**EXERCISE 1**
Retype the passage of the Milan Stadt Krone project text from "In order to address" to "the existing city.".
**EXERCISE 2**
Extend the Milan Stadt Krone project text by writing the material that follows its last sentence.

**EXTRACT PROVIDED**
Milano Stadt Krone, Milanese Architecture, Architect, Italian Design Pictures, Studio Shift Project
Milan Stadt Krone Proposal
New Milanese Architecture, Lombardy, Italy design by Studio Shift architects
5 Aug 2010
Milano Stadt Krone
Design: Studio Shift, architects
ABOUT THE PROJECT & EXHIBITION
Commissioned by the Architectural and Urban Forum (AUFO) of Milano with support from the Comune di Milano, this is one of twelve proposals located on the periphery of the historic city center offering conceptual solutions for the densification of Milano. Each proposal injects 25,000 inhabitants into the existing fabric of Milano for a total population increase of 300,000. The exhibition opens June 16, 2010 at the Politecnico di Milano.
Milan Stadt Krone images : Studio Shift
ABOUT STUDIO SHIFT’S PROPOSAL : “FARM THE GAP”
Crafting a denser, sustainable Milan requires not only an understanding of the region’s history and agricultural roots but also consideration of a future in which natural resources are increasingly scarce. The Lombardy region, home to approximately one-sixth of all Italians and now the dominant industrial center, is responsible for the production of over one-third of the nation’s agricultural output.
It is critical that this relationship between production and consumption is not only maintained but is also augmented through forward-thinkingdevelopment strategies as the city continues to grow. As a major exporter of agricultural food products, increasing foreign demands will surely be placed on Italy’s capacity for production; in order to meet these ever-expanding external and internal needs while simultaneously coping with dwindling available arable land, new plains must be created and harvested.
The radical nature of this project, specifically the insertion of twenty-five thousand new inhabitants at this site, on the periphery of the cultural and economic center of the city, requires an equally radical response. The population increase will most certainly impose enormous demands on existing infrastructure and the social and economic well-being of the population will face new strains.
In order to address this situation, our proposal employs a comprehensive strategy that simultaneously establishes a self-sustaining community and one that seeks to integrate programmatically and physically with the existing city.
In response to the outlying agricultural lands to the south of the site, the ground plane is raised and bent towards the southern sky for optimal solar exposure. This surface is then developed as an arable façade sheltering the new residential development.
A patchwork of crops is then planted based on ideal positions for each species vis-a-vis solar exposure and water retention. Crops that flourish in drier soil conditions are located higher on the façade while those that require more moist conditions are found in the lower region. An integrated mechanical movement system allows workers to traverse the agriculturally laden façade/farm in carts that travel along a network of rails and facilitate the harvesting of crops.
Milan Stadt Krone images : Studio Shift
The operation of raising of the ground plane and bending it skyward allows for the insertion of residential program beneath with two highly differentiated living conditions. Below the agricultural façade on the south, courtyard apartments are inserted while the north-facing apartments consist of modules arranged in a large, glazed mosaic.
The void that results from this ground manipulation is articulated as a multi-level, sunken piazza with a direct connection to a proposed extension of the existing rail line. Envisioned as the heart of the project, this public space is intended to provide opportunities for both active and passive recreation as well as provide a physical connection to the new office, commercial and museum program on the northern edge of the site.

**Saved entries**
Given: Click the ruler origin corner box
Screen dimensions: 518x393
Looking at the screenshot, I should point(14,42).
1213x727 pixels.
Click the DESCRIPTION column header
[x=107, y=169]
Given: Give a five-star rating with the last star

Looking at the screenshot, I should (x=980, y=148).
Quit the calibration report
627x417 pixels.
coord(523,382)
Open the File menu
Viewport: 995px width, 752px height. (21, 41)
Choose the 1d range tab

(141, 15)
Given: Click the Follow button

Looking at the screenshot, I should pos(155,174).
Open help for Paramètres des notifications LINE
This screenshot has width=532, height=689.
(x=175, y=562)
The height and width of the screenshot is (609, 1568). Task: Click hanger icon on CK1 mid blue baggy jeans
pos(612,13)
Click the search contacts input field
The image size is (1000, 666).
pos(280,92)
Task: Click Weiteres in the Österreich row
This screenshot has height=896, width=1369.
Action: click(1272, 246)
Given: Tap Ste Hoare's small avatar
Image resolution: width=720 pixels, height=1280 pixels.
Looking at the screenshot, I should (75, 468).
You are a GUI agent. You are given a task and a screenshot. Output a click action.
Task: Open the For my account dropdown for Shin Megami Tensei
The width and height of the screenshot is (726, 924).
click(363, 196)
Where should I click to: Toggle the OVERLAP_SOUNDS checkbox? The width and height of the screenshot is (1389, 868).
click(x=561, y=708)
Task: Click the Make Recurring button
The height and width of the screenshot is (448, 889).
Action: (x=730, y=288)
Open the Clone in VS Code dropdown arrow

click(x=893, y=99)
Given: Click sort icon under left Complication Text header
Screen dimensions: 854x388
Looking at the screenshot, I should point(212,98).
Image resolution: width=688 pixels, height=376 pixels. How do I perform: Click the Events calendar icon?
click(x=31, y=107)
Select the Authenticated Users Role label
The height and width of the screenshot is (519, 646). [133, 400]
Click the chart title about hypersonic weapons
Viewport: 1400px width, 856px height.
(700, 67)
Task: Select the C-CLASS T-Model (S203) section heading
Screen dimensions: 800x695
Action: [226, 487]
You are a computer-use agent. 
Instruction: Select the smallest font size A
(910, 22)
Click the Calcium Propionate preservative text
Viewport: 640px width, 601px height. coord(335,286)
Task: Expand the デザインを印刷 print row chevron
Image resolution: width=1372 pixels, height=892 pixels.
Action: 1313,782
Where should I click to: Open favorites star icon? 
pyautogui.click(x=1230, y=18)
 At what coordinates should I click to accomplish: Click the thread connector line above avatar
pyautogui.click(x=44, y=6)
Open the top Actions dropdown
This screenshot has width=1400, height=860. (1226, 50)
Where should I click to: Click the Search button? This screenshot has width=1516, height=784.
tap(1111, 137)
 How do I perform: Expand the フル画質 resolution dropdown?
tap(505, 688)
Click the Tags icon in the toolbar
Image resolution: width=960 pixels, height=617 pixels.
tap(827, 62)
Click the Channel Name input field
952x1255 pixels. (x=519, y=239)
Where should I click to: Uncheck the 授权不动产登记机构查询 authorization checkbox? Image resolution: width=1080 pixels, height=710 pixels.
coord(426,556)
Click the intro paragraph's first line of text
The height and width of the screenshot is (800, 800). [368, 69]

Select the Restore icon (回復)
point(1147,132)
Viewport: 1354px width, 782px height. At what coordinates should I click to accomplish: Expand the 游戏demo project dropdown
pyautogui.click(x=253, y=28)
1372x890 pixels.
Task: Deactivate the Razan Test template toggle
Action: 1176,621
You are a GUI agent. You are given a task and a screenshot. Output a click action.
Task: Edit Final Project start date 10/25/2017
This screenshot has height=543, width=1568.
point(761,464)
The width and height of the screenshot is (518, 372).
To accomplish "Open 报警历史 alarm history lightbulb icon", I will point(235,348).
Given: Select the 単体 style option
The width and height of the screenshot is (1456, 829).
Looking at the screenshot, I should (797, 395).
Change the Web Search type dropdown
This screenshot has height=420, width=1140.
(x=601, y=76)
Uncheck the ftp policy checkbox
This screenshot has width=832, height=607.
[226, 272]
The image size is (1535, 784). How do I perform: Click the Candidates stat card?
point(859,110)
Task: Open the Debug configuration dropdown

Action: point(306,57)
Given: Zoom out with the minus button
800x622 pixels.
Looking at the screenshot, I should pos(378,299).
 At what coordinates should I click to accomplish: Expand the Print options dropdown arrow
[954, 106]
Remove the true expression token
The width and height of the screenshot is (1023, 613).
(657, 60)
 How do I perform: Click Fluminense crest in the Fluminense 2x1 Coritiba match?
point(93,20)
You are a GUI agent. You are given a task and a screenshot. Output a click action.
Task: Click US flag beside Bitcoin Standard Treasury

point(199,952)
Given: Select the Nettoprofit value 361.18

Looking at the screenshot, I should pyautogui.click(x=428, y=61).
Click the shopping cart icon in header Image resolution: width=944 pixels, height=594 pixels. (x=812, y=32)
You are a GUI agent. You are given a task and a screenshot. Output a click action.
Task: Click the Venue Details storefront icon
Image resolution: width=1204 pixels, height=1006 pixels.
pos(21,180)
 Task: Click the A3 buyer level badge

**RIGHT ANSWER 1**
In order to address this situation, our proposal employs a comprehensive strategy that simultaneously establishes a self-sustaining community and one that seeks to integrate programmatically and physically with the existing city.

**RIGHT ANSWER 2**
It also serves to connect the project with a new sports facility to the west and the existing urban fabric to the east. It is at these points of connection that the sunken piazza passes below the streets and slopes back up to the established ground plane. Optimizing the visual connection to the existing city, the majority of the new buildings are raised above the ground plane to allow for views through the new proposal to the adjacent urban context. This also enables the extensive green spaces to slip under the buildings creating a series of structures sitting above the landscape.
In much the same way that the existing rail systems converge on one location and then separate and infiltrate the larger city, the new programs congregate, intersect and disperse to serve the population. With a disproportionate number of key cultural institutions in the historic center of the city and the city center’s resulting lack of green space, the proposal seeks to respond to these deficiencies by creating an inversion of the existing predominant program as it occurs between the center and the new development.
As the infrastructural strands reach out towards the center of the city, they integrate pedestrian movement with green space or agricultural production nodes. As those same strands and nodes approach the proposed project they address the lack of cultural amenities on the outer edge of the city and begin to provide opportunities to experience a variety of such programs.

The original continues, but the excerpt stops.